9. Death of John the Baptist

(1627.6) 144:9.1 John the Baptist was executed by order of Herod Antipas on the evening of January 10, A.D. 28. The next day a few of John’s disciples who had gone to Machaerus heard of his execution and, going to Herod, made request for his body, which they put in a tomb, later giving it burial at Sebaste, the home of Abner. The following day, January 12, they started north to the camp of John’s and Jesus’ apostles near Pella, and they told Jesus about the death of John. When Jesus heard their report, he dismissed the multitude and, calling the twenty-four together, said: “John is dead. Herod has beheaded him. Tonight go into joint council and arrange your affairs accordingly. There shall be delay no longer. The hour has come to proclaim the kingdom openly and with power. Tomorrow we go into Galilee.”
(1627.7) 144:9.2 Accordingly, early on the morning of January 13, A.D. 28, Jesus and the apostles, accompanied by some twenty-five disciples, made their way to Capernaum and lodged that night in Zebedee’s house.

The Urantia Book

Paper 145

Four Eventful Days at Capernaum

(1628.1) 145:0.1 JESUS and the apostles arrived in Capernaum the evening of Tuesday, January 13. As usual, they made their headquarters at the home of Zebedee in Bethsaida.
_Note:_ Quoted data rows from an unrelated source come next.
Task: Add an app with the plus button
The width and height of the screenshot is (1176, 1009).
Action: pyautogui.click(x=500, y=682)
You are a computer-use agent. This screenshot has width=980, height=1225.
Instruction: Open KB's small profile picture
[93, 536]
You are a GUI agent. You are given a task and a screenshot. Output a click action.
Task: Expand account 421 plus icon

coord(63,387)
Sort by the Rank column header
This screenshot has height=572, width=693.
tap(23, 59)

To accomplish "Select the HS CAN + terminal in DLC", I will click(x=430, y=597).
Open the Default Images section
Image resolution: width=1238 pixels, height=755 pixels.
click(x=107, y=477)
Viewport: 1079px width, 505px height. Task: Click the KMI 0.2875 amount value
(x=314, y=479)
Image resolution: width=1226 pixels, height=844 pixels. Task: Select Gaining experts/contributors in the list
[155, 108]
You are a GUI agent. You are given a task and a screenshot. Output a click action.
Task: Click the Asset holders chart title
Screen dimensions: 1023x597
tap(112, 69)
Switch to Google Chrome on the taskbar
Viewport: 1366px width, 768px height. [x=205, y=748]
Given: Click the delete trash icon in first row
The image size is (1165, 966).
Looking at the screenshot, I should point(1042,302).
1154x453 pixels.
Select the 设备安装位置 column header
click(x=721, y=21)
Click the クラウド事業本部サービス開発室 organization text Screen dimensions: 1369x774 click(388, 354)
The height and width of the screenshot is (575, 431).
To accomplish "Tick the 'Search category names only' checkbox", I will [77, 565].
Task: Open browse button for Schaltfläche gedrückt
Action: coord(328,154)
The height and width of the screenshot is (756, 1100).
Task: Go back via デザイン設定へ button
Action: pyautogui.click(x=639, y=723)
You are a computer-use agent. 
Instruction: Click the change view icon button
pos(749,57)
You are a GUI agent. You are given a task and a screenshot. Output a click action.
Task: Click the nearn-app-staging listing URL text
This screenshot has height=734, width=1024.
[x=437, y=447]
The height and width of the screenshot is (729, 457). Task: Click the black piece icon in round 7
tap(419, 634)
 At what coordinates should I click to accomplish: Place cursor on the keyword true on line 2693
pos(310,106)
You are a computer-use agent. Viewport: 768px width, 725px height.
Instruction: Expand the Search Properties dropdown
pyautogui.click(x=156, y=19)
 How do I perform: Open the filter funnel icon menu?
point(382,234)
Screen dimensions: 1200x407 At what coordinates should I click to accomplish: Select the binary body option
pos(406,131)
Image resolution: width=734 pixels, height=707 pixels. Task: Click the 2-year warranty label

Now that John the Baptist had been sent to his death, Jesus prepared to launch out in the first open and public preaching tour of Galilee. The news that Jesus had returned rapidly spread throughout the city, and early the next day, Mary the mother of Jesus hastened away, going over to Nazareth to visit her son Joseph.
(1628.2) 145:0.2 Wednesday, Thursday, and Friday Jesus spent at the Zebedee house instructing his apostles preparatory to their first extensive public preaching tour. He also received and taught many earnest inquirers, both singly and in groups. Through Andrew, he arranged to speak in the synagogue on the coming Sabbath day.
(1628.3) 145:0.3 Late on Friday evening Jesus’ baby sister, Ruth, secretly paid him a visit. They spent almost an hour together in a boat anchored a short distance from the shore. No human being, save John Zebedee, ever knew of this visit, and he was admonished to tell no man. Ruth was the only member of Jesus’ family who consistently and unwaveringly believed in the divinity of his earth mission from the times of her earliest spiritual consciousness right on down through his eventful ministry, death, resurrection, and ascension; and she finally passed on to the worlds beyond never having doubted the supernatural character of her father-brother’s mission in the flesh. Baby Ruth was the chief comfort of Jesus, as regards his earth family, throughout the trying ordeal of his trial, rejection, and crucifixion.

1. The Draught of Fishes

(1628.4) 145:1.1 On Friday morning of this same week, when Jesus was teaching by the seaside, the people crowded him so near the water’s edge that he signaled to some fishermen occupying a near-by boat to come to his rescue. Entering the boat, he continued to teach the assembled multitude for more than two hours. This boat was named “Simon”; it was the former fishing vessel of Simon Peter and had been built by Jesus’ own hands. On this particular morning the boat was being used by David Zebedee and two associates, who had just come in near shore from a fruitless night of fishing on the lake. They were cleaning and mending their nets when Jesus requested them to come to his assistance.
(1628.5) 145:1.2 After Jesus had finished teaching the people, he said to David: “As you were delayed by coming to my help, now let me work with you. Let us go fishing; put out into yonder deep and let down your nets for a draught.” But Simon, one of David’s assistants, answered: “Master, it is useless. We toiled all night and took nothing; however, at your bidding we will put out and let down the nets.” And Simon consented to follow Jesus’ directions because of a gesture made by his master, David. When they had proceeded to the place designated by Jesus, they let down their nets and enclosed such a multitude of fish that they feared the nets would break, so much so that they signaled to their associates on the shore to come to their assistance. When they had filled all three boats with fish, almost to sinking, this Simon fell down at Jesus’ knees, saying, “Depart from me, Master, for I am a sinful man.” Simon and all who were concerned in this episode were amazed at the draught of fishes. From that day David Zebedee, this Simon, and their associates forsook their nets and followed Jesus.
(1629.1) 145:1.3 But this was in no sense a miraculous draught of fishes. Jesus was a close student of nature; he was an experienced fisherman and knew the habits of the fish in the Sea of Galilee. On this occasion he merely directed these men to the place where the fish were usually to be found at this time of day. But Jesus’ followers always regarded this as a miracle.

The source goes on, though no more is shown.